_EXERCISE BRIEF_: The answer is to be all of the data below, reproduced exactly.

_INPUT DATA_:
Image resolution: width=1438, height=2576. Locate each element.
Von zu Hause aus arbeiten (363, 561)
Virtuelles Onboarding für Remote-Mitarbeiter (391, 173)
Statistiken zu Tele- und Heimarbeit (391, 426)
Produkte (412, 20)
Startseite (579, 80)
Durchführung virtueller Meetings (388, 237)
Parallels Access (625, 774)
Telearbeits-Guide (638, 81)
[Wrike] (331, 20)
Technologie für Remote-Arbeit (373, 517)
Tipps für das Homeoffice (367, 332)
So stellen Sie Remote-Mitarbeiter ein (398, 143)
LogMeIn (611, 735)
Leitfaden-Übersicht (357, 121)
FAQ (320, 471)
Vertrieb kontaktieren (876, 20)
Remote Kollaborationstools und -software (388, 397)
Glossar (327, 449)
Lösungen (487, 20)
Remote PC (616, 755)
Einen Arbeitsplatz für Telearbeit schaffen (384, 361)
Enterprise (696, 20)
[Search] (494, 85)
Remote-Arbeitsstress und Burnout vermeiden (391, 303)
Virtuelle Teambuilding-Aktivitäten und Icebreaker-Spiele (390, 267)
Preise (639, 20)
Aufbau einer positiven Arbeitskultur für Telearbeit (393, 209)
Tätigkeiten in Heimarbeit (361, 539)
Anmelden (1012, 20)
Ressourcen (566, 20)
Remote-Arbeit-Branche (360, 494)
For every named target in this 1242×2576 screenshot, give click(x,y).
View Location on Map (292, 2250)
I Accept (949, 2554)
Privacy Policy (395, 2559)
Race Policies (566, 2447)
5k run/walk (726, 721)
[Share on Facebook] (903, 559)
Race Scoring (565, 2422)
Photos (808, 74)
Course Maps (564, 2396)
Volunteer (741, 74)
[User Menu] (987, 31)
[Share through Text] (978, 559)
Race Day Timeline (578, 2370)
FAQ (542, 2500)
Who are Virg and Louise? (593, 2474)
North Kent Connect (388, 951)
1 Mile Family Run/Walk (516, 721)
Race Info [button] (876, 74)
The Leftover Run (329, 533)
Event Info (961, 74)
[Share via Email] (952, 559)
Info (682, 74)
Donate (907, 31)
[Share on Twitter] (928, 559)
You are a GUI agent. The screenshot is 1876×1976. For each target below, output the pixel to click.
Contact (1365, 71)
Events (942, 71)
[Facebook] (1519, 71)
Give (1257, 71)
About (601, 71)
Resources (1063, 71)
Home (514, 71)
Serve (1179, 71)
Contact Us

_TASK SOLUTION_:
Image resolution: width=1438, height=2576. Locate each element.
Von zu Hause aus arbeiten (363, 561)
Virtuelles Onboarding für Remote-Mitarbeiter (391, 173)
Statistiken zu Tele- und Heimarbeit (391, 426)
Produkte (412, 20)
Startseite (579, 80)
Durchführung virtueller Meetings (388, 237)
Parallels Access (625, 774)
Telearbeits-Guide (638, 81)
[Wrike] (331, 20)
Technologie für Remote-Arbeit (373, 517)
Tipps für das Homeoffice (367, 332)
So stellen Sie Remote-Mitarbeiter ein (398, 143)
LogMeIn (611, 735)
Leitfaden-Übersicht (357, 121)
FAQ (320, 471)
Vertrieb kontaktieren (876, 20)
Remote Kollaborationstools und -software (388, 397)
Glossar (327, 449)
Lösungen (487, 20)
Remote PC (616, 755)
Einen Arbeitsplatz für Telearbeit schaffen (384, 361)
Enterprise (696, 20)
[Search] (494, 85)
Remote-Arbeitsstress und Burnout vermeiden (391, 303)
Virtuelle Teambuilding-Aktivitäten und Icebreaker-Spiele (390, 267)
Preise (639, 20)
Aufbau einer positiven Arbeitskultur für Telearbeit (393, 209)
Tätigkeiten in Heimarbeit (361, 539)
Anmelden (1012, 20)
Ressourcen (566, 20)
Remote-Arbeit-Branche (360, 494)
For every named target in this 1242×2576 screenshot, give click(x,y).
View Location on Map (292, 2250)
I Accept (949, 2554)
Privacy Policy (395, 2559)
Race Policies (566, 2447)
5k run/walk (726, 721)
[Share on Facebook] (903, 559)
Race Scoring (565, 2422)
Photos (808, 74)
Course Maps (564, 2396)
Volunteer (741, 74)
[User Menu] (987, 31)
[Share through Text] (978, 559)
Race Day Timeline (578, 2370)
FAQ (542, 2500)
Who are Virg and Louise? (593, 2474)
North Kent Connect (388, 951)
1 Mile Family Run/Walk (516, 721)
Race Info [button] (876, 74)
The Leftover Run (329, 533)
Event Info (961, 74)
[Share via Email] (952, 559)
Info (682, 74)
Donate (907, 31)
[Share on Twitter] (928, 559)
You are a GUI agent. The screenshot is 1876×1976. For each target below, output the pixel to click.
Contact (1365, 71)
Events (942, 71)
[Facebook] (1519, 71)
Give (1257, 71)
About (601, 71)
Resources (1063, 71)
Home (514, 71)
Serve (1179, 71)
Contact Us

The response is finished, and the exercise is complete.